X.509
The standard format for public-key certificates. Every TLS certificate, every PKI artifact you've ever encountered, is X.509.
X.509 is the ITU-T standard that defines the format of public-key certificates. The format used by SSL, TLS, S/MIME, code signing, and basically every other PKI on the internet.
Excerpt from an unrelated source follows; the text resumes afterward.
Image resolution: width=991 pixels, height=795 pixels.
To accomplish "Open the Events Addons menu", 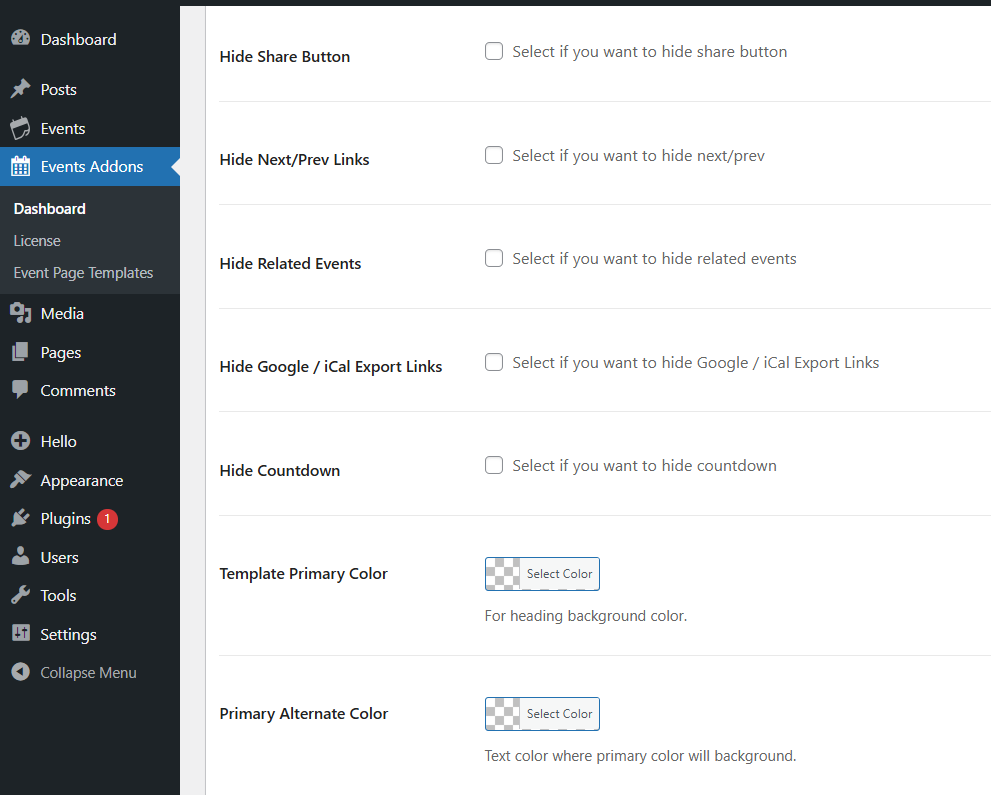I will [x=91, y=166].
When you look at a TLS cert, you're looking at an X.509 certificate.
The current version is X.509v3 (RFC 5280), in widespread use since 1999.
What's in an X.509 cert
Roughly:
- Version (almost always 3).
- Serial number (unique within the issuing CA).
- Signature algorithm (SHA256-RSA, ECDSA-P256, etc.).
- Issuer (the CA's distinguished name).
- Validity period (Not Before / Not After dates).
- Subject (the entity the cert is issued to).
- Subject public key.
- Extensions (Subject Alternative Names, Key Usage, CRL Distribution Points, OCSP URLs, etc.).
- Signature from the CA.
It's all in ASN.1 (a complicated binary encoding) and usually serialized in PEM (base64-encoded with -----BEGIN CERTIFICATE----- markers) or DER (raw binary).
When the format matters
- Parsing certs in code. Use a real X.509 library (Go's
crypto/x509, Python'scryptography, Node's built-in TLS). Don't try to parse the bytes yourself. - Reading a cert.
openssl x509 -in cert.pem -text -nooutdumps the fields in human-readable form. - Generating a CSR.
openssl reqgenerates a Certificate Signing Request, which is an X.509-formatted request sent to a CA.
What "X.509" usually means in conversation
Nine times out of ten, someone says "X.509 cert" when they mean "TLS cert" or "code signing cert." There's almost no scenario where the format matters more than the use case. The exception is interop debugging: when one tool parses a cert and another rejects it, the issue is almost always non-standard X.509 extensions or signature algorithms.